Cathode rays are beams of electrons produced in evacuated tubes when a negative electrode, the cathode, emits charged particles that travel through the residual vacuum toward an anode or other structures. Early investigators observed visible effects of these rays as glowing spots and shadows on glass walls. The phenomenon is central to the development of vacuum electronics and the cathode ray tube (CRT).

Physical characteristics and behaviour

Cathode rays are best understood as moving electrons that can be accelerated, focused and deflected by electric and magnetic fields.

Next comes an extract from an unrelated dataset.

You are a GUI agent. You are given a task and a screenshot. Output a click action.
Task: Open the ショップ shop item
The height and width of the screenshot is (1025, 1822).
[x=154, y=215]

Their key properties include:

Charge and mass: they carry negative electric charge and respond to electromagnetic forces.
Straight-line propagation: in uniform vacuum and without external fields they travel in straight paths from the emitting cathode.
Deflection: they are bent by applied electric or magnetic fields, which allows control of the beam for imaging or measurement.
Interaction with matter: striking a phosphor-coated surface produces light; striking residual gas can cause visible glow or ionisation.

Historical development

Observations of glow and dark regions in discharge tubes date from the 19th century; German physicist Johann Hittorf first reported beam-like effects in 1869. The term "cathode rays" (Kathodenstrahlen) was used by Eugen Goldstein in the 1870s. Experiments by J. J. Thomson and contemporaries established in 1897 that these rays are composed of a fundamental negatively charged particle, later named the electron. The identification of electrons from cathode-ray experiments was pivotal for atomic and electrical theory.

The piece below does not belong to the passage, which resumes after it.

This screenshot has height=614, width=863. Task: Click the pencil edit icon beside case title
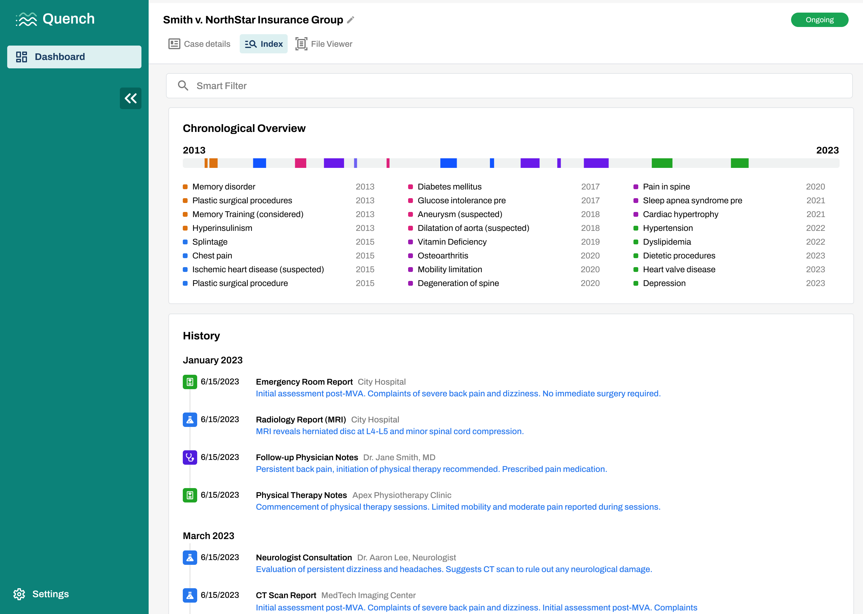coord(351,20)
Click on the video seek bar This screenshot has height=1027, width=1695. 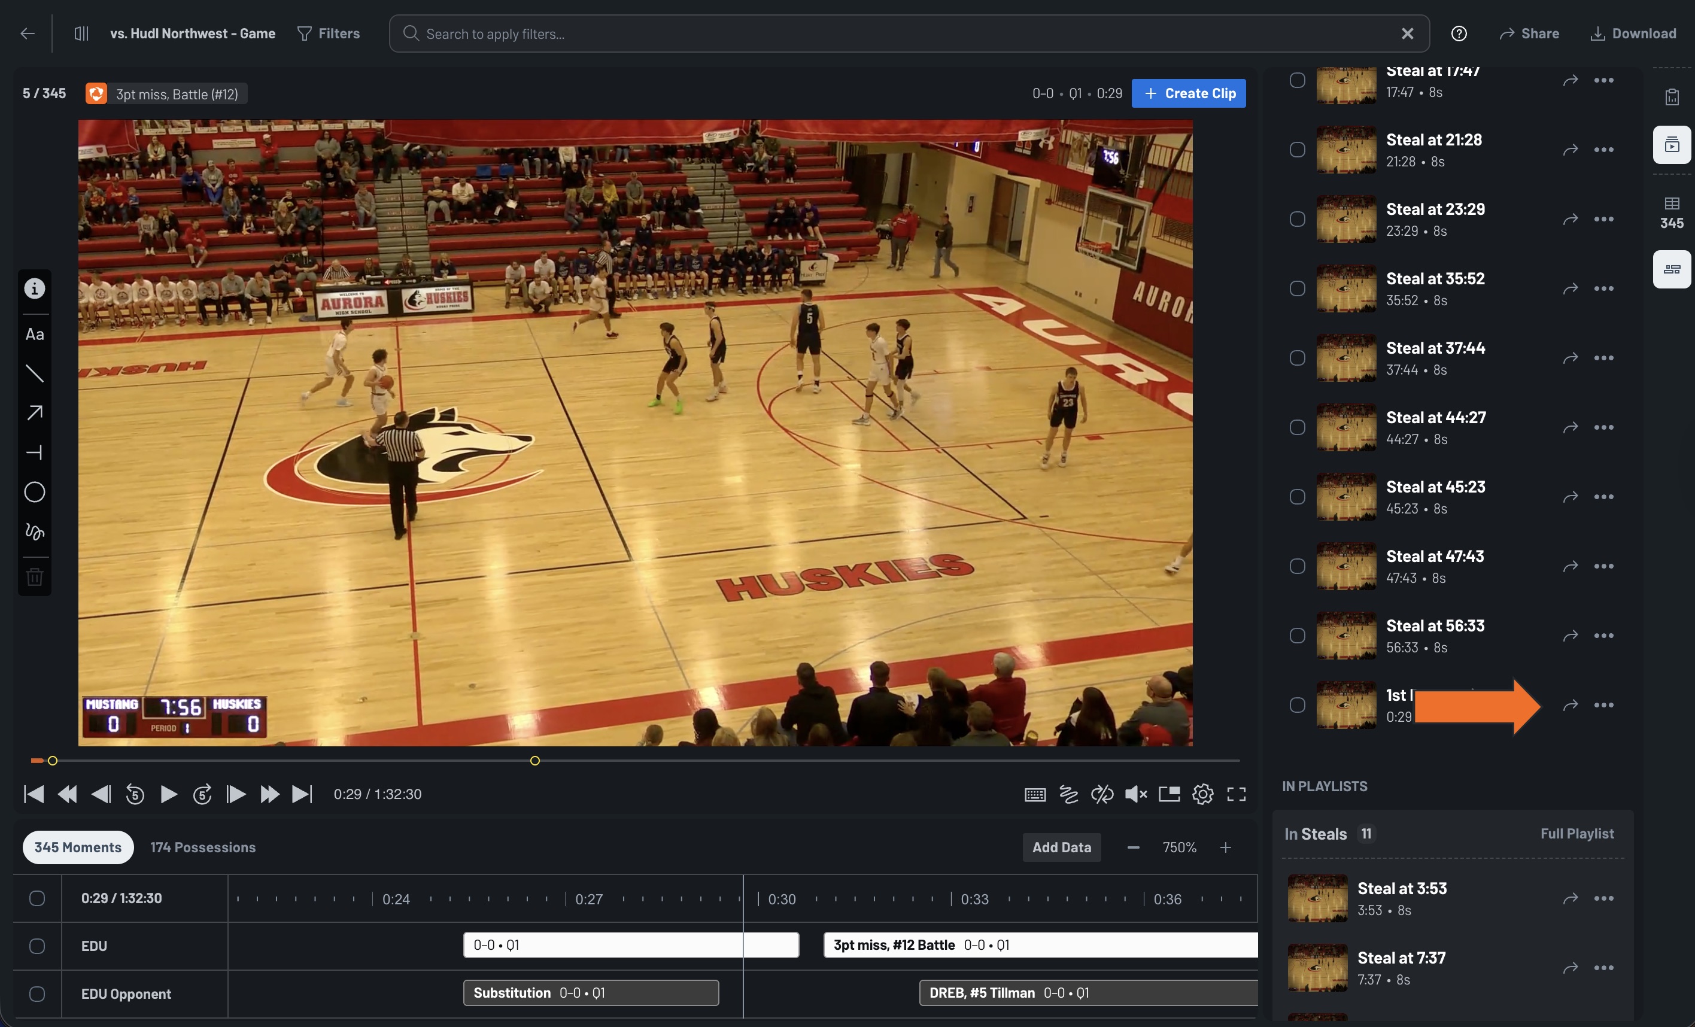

How cathode ray tubes work

A typical CRT contains an electron gun that emits electrons from a heated or field-emitting cathode. The beam is shaped by electrodes and focusing elements, then steered across a display or detector by deflection plates or coils. When the beam strikes a phosphor-coated screen it produces visible light. Modern descriptions emphasise these components:

Electron source (cathode)
Accelerating and focusing electrodes
Deflection system using electric or magnetic fields (deflection)
Phosphor screen to convert electron impact into visible light

Applications and legacy

Cathode rays enabled the first electronic displays, oscilloscopes, radar screens and early television sets (television). They were indispensable tools for scientific instruments and for visualising time-varying electrical signals. Though most consumer displays have been superseded by solid-state technologies, CRTs remained important in specialised fields for many decades.

"Cathode" denotes the negatively charged electrode that emits electrons in these devices; see the general article on cathode for electrode nomenclature. The general concept of a stream of electrons in a vacuum also appears in particle-beam instruments and electron microscopes. Early laboratory tubes and CRTs are types of vacuum tubes whose behaviour helped establish modern electronics. For further reading on experimental techniques and historical sources, consult technical and historical archives (J. J. Thomson studies) and museum collections (CRT exhibits).

Distinction: Goldstein also studied canal rays (positive ions) that travel in the opposite direction to cathode rays; these complement the historical picture of discharge-tube physics.